On 04/08/2017 07:44, Richard Henderson wrote:
> Dispense with TCGBackendData, as it has never been used for more than
> holding a single pointer.  Use a define in the cpu/tcg-target.h to
> signal requirement for TCGLabelQemuLdst, so that we can drop the no-op
> tcg-be-null.h stubs.  Rename tcg-be-ldst.h to tcg-ldst.inc.c.
> 
> Signed-off-by: Richard Henderson <rth@twiddle.net>

Reviewed-by: Paolo Bonzini <pbonzini@redhat.com>

> ---
>  tcg/aarch64/tcg-target.h              |  4 ++++
>  tcg/arm/tcg-target.h                  |  4 ++++
>  tcg/i386/tcg-target.h                 |  4 ++++
>  tcg/ia64/tcg-target.h                 |  4 ++++
>  tcg/mips/tcg-target.h                 |  4 ++++
>  tcg/ppc/tcg-target.h                  |  4 ++++
>  tcg/s390/tcg-target.h                 |  4 ++++
>  tcg/tcg-be-null.h                     | 44 -----------------------------------
>  tcg/tcg.h                             |  6 +++--
>  tcg/aarch64/tcg-target.inc.c          |  3 ++-
>  tcg/arm/tcg-target.inc.c              |  3 ++-
>  tcg/i386/tcg-target.inc.c             |  4 ++--
>  tcg/ia64/tcg-target.inc.c             | 19 ++++-----------
>  tcg/mips/tcg-target.inc.c             |  4 ++--
>  tcg/ppc/tcg-target.inc.c              |  4 ++--
>  tcg/s390/tcg-target.inc.c             |  4 ++--
>  tcg/sparc/tcg-target.inc.c            |  2 --
>  tcg/{tcg-be-ldst.h => tcg-ldst.inc.c} | 27 ++++-----------------
>  tcg/tcg.c                             | 17 +++++++-------
>  tcg/tci/tcg-target.inc.c              |  2 --
>  20 files changed, 61 insertions(+), 106 deletions(-)

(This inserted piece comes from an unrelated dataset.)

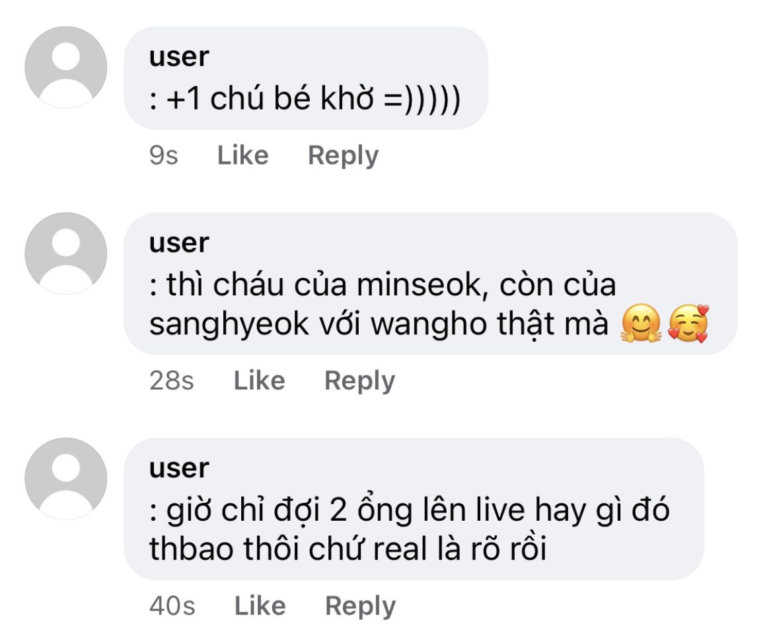Open avatar beside the 'giờ chỉ đợi' comment

(x=66, y=479)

>  delete mode 100644 tcg/tcg-be-null.h
>  rename tcg/{tcg-be-ldst.h => tcg-ldst.inc.c} (85%)
> 
> diff --git a/tcg/aarch64/tcg-target.h b/tcg/aarch64/tcg-target.h
> index 3c3b1e603d..484cf6236c 100644
> --- a/tcg/aarch64/tcg-target.h
> +++ b/tcg/aarch64/tcg-target.h
> @@ -120,4 +120,8 @@ static inline void flush_icache_range(uintptr_t start, uintptr_t stop)
>  
>  void tb_target_set_jmp_target(uintptr_t, uintptr_t, uintptr_t);
>  
> +#ifdef CONFIG_SOFTMMU
> +#define TCG_TARGET_NEED_LDST_LABELS
> +#endif
> +
>  #endif /* AARCH64_TCG_TARGET_H */
> diff --git a/tcg/arm/tcg-target.h b/tcg/arm/tcg-target.h
> index b836f7f127..55de35a691 100644
> --- a/tcg/arm/tcg-target.h
> +++ b/tcg/arm/tcg-target.h
> @@ -138,4 +138,8 @@ static inline void flush_icache_range(uintptr_t start, uintptr_t stop)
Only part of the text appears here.